Now my goats just hang around the house and stay within sight. I do have a large dog that deters coyotes and I do pen them when I am not at home. But if you get the right people-friendly goats they'll probably want to stay on the porch and on the lawn more than anywhere else and have no desire to escape or run off, although the road and neighbor's dogs may be a problem. You may need to worry more about keeping dogs out than goats in.

Now that I'm going to have two bucklings to pen up, I will put a hot wire, a really hot wire, along the top of the chain link fence and keep my fingers crossed. I'll also build a couple of semi-portable pens made from steel posts and 4x4 panels. I don't want any area where I keep the goats to become totally dirt so I will have to figure out how to move them around some, even maybe using some electric net.

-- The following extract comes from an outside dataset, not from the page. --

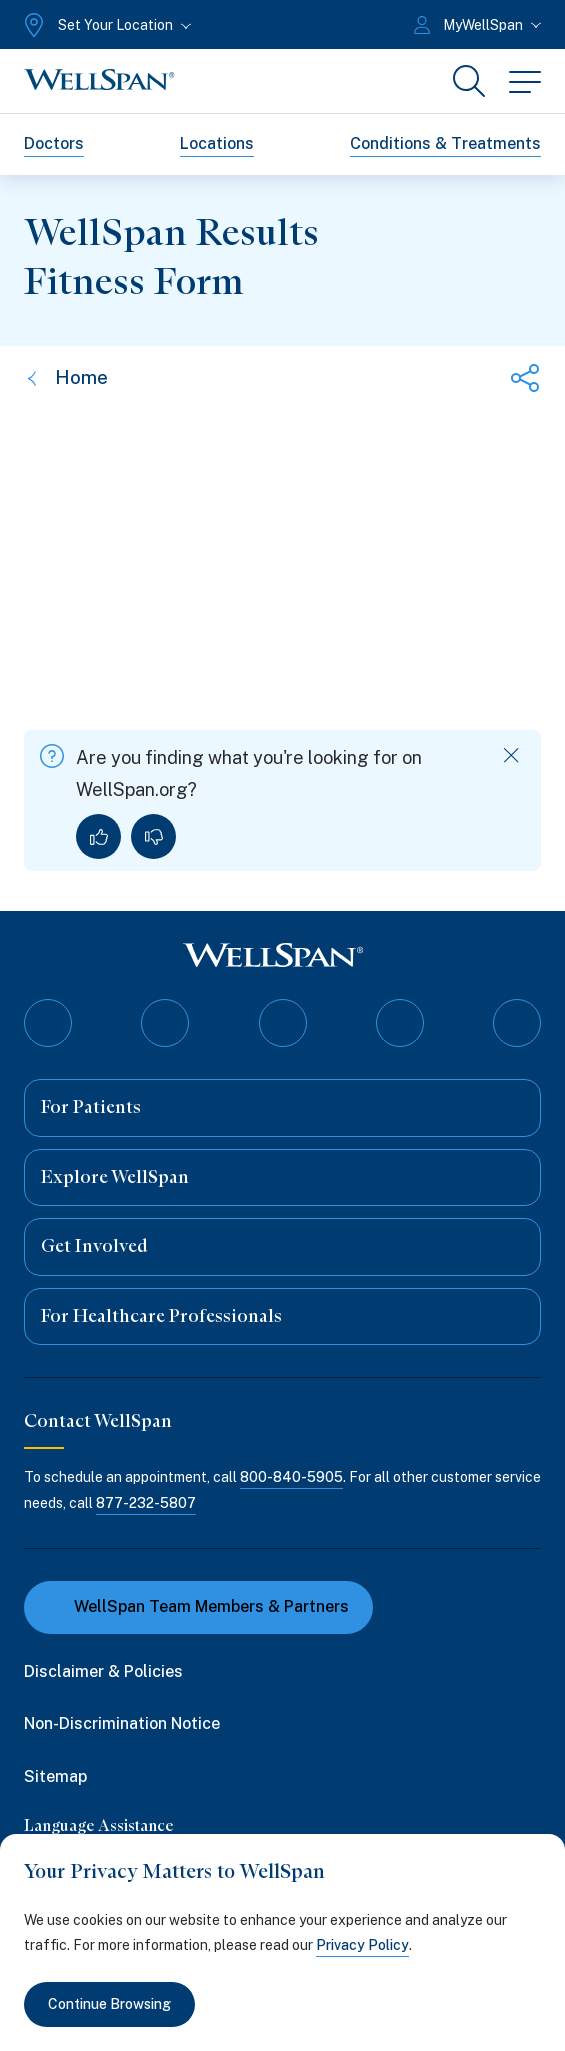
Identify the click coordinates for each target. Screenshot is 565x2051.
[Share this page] (525, 378)
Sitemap (55, 1776)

Once you have your goats, I think your plans will evolve to fit the goats. For now, the preliminary plans sound good.


----------



## lupinfarm (Aug 26, 2009)

I think that fence height is too high. If you get snow in your area, the snow load on that will pull it down in just under a year (I know, we have 5ft fencing 3 rail wood in our horse pasture that didn't fare so well this winter). 

Fias Co Farm suggests using electric, I've read that many have had success with young goats introducing to electric, but also older goats. Our 2 Pygmy/Pygmy X does will be introduced to electric fence as soon as the pasture is ready, but I will also have a back up of wood buck fence (split rail) to be sure of a lack of escape.

I passed a small farm today that had goats, most were on the correct side of the fence, 2 were on the opposite LOL, they were fenced in with paige wire.


----------